Rompe la separación entre Teología profesional y catequesis popular, pues para él todos los dogmas están destinados a ser vividos en la vida cotidiana y está convencido de que las cartas de San Pablo se escribieron para los cargadores del puerto de Corinto y no para que se las encerrara en los sesudos comentarios de los teólogos.

Y rompe la separación entre la Iglesia y la clase obrera pues descubre como la honradez y la solidaridad (el amor sacrificado de las madres cristianas pobres) eran los principales valores de la militancia obrera atea en la historia de España, y ambos coinciden plenamente con la aportación más genuina del Evangelio y la Iglesia a la promoción de los pobres: la vocación a la santidad vivida como lucha en la militancia cristiana.

Con todo ello, D. Eugenio supo engranar –como él decía- con la mentalidad obrera, y entusiasmar con la vocación bautismal a los conversos como Rovirosa, Quintanilla, Gómez del Castillo, Martín,… que, tras la ruptura de la Guerra Civil, hicieron que la Iglesia española volviera a tener su lugar como evangelizadora de los pobres y defensora de la justicia. Cincuenta años después no podemos dejarle en el olvido, como decía un sacerdote de León «si hubiera evangelizado a los ricos ya estaría beatificado», por esos la HOAC de León y Valladolid está organizando actos en su memoria con motivo del 50 aniversario de su muerte. También la editorial Voz de los sin Voz ha reeditado sus charlas sobre La Mística de la HOAC.

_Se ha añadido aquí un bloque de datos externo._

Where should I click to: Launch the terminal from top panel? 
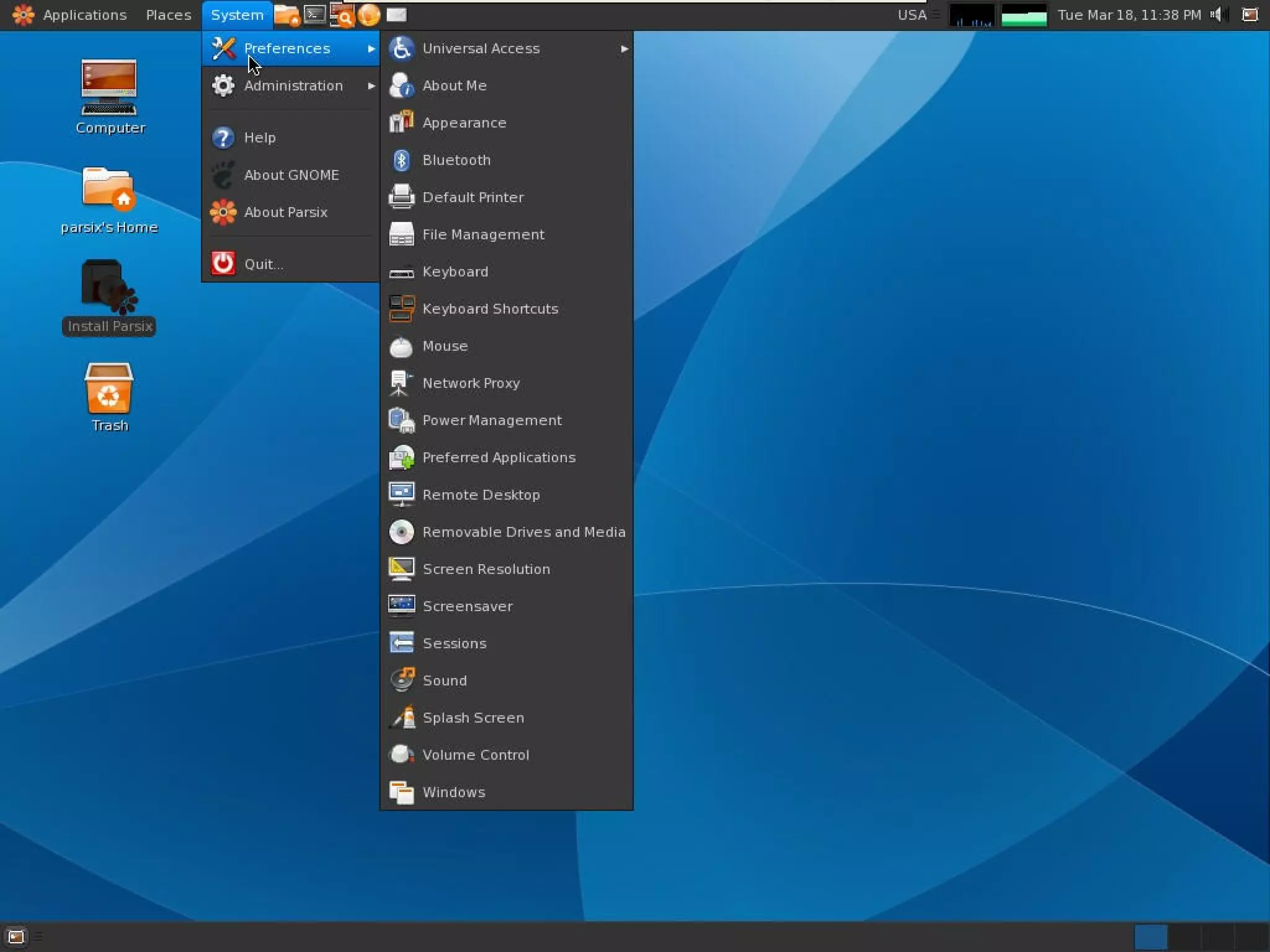tap(315, 14)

Cuando de nuevo se habla de tender puentes entre la Iglesia y la izquierda no es legítimo hacerlo olvidando la historia y el testimonio de quienes abrieron este camino. El diálogo que facilitó la Transición se inició desde mediados de los años cuarenta con el lanzamiento del apostolado obrero militante y se basó precisamente en la coincidencia de obreros ateos y cristianos en un deseo radical de honradez, solidaridad y justicia. D. Eugenio Merino contribuyó a profundizar este punto de encuentro, él recordó a los militantes obreros cristianos que no debían tener ningún complejo por su fe, pues la Gracia que recibían en el Bautismo desarrollaba en ellos todos los ideales representados en la militancia obrera, y la vida cristiana (oración, liturgia, compromiso, pertenencia eclesial,…) eran la mejor garantía de fidelidad a las luchas de su clase y de encarnación auténtica en los pobres, por encima de la manipulación de cualquier ideología (como recordaban las palabras del Papa en la portada del primer número del ¡Tu!).